Sorry for the late report but I’ve only just found these issues. Llvm.org isn’t working for me at the moment but I’ll file tickets once it is.

The issues are:

  1. Almabench has some significant numerical differences and fails the reference check for some configs. I’m investigating this one at the moment but early indications are that it’s a similar (but different) problem to the one we had in LLVM 3.6.2.

  2. Read-only exception tables have broken compatibility with the ~2 year old gcc toolchains I was using for release testing cross compilation. This isn’t a problem for most test-suite runs since we can just update the assembler but is causing trouble for microMIPS. More recent toolchains lack the microMIPS multilib I was using and migrating to the new one is causing link failures. These failures are related to ELF header bits specifying the SNaN/QNaN encodings to be IEEE754-1985 or IEEE754-2008 compliant. I suspect the –mnan=2008 isn’t reaching the assembler.

  3. Clang is incompatible with changes to the mips-mti-linux-gnu sysroot from Imagination’s mips-mti-linux-gnu toolchain. Libaries are still multilib’d (albeit with a reduced set) but some of the include paths aren’t anymore. It’s also no longer correct to include sysroot/include (this path is added by common code) since this skips some function definitions. Instead, we must only include sysroot/usr/include like GCC does. There may be more details but so far the fix doesn’t look simple. As far as I can tell, clang’s multilib expects includes and libraries to have the same layout (osSuffix() seems to control both). The good news is that it’s not a regression since we can use toolchains from before this layout change.

Daniel Sanders

Leading Software Design Engineer, MIPS Processor IP

Imagination Technologies Limited

www.imgtec.com

#2 has turned out to be user error combined with inconsistent leniency in the driver. –mnan=2008 strictly conforms to the documentation and is passed on for MIPS32R3 and ignored for MIPS32R2 (which didn’t have IEEE754-2008 support). However, -mmicromips is (currently) permitted for MIPS32R2 even though it too was added in MIPS32R3. I’ve corrected my test configuration and I’ll tighten this up in later releases.

Hi Daniel,

I am on a vacation now till the Aug 3 but I can take a look at these
problems. What is the most important?

As to the issue #3 - do we need to keep compatibility with the old
mips-mti-linux-gnu toolchain layout?

Simon

#1 is the most important but I'm already debugging that.

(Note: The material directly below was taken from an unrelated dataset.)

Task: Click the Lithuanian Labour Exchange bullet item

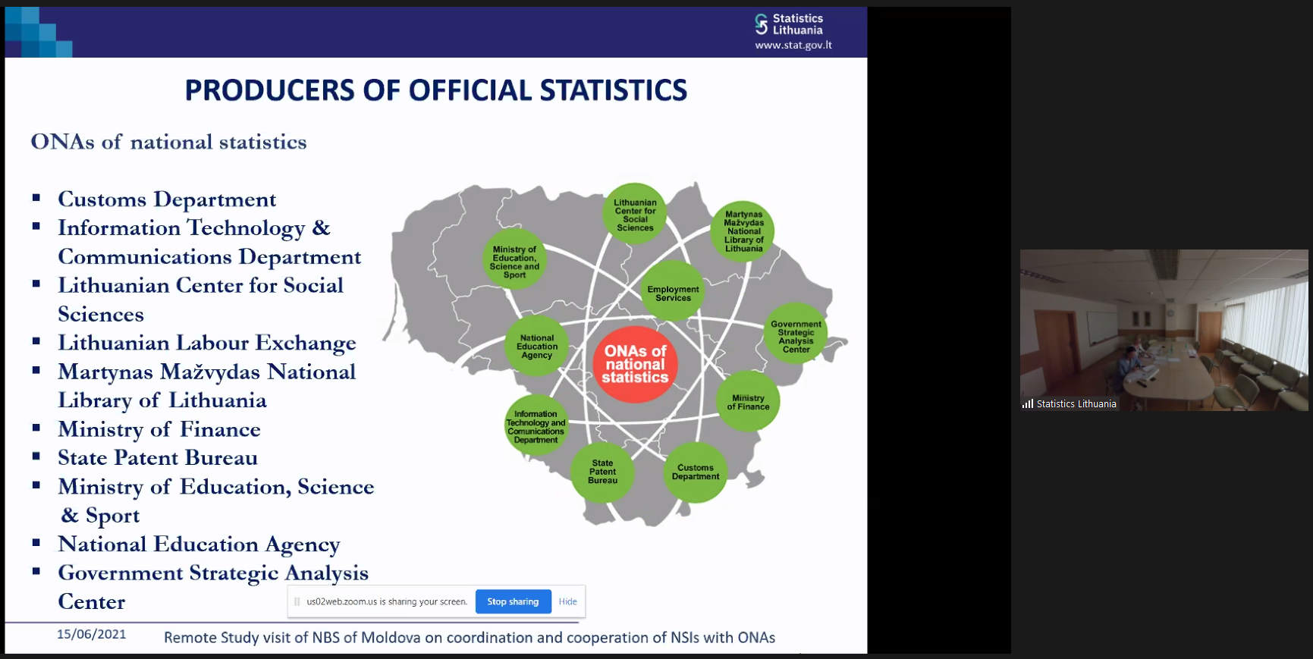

I don't want to interrupt your holiday but if you could look at #3 that would be great.

As to the issue #3 - do we need to keep compatibility with the old mips-mti-linux-gnu toolchain layout?

It would be nice to support both the old and new layouts but I doubt that's possible with the current framework (see below). If it's not possible then we should use the new layout and encourage users to update their gcc toolchains since the new layout has been in use for at least 6 months.

I believe that supporting both layouts ties into the later target triple work to some degree. There are at least three mips-mti-linux-gnu toolchains with different sets of multilibs, and anyone can build more variants of the mips-mti-linux-gnu toolchain. So ideally, we should be able to configure the multilib layout at configure-time or using config files. Of course, implementing this kind of thing is too much work for this release.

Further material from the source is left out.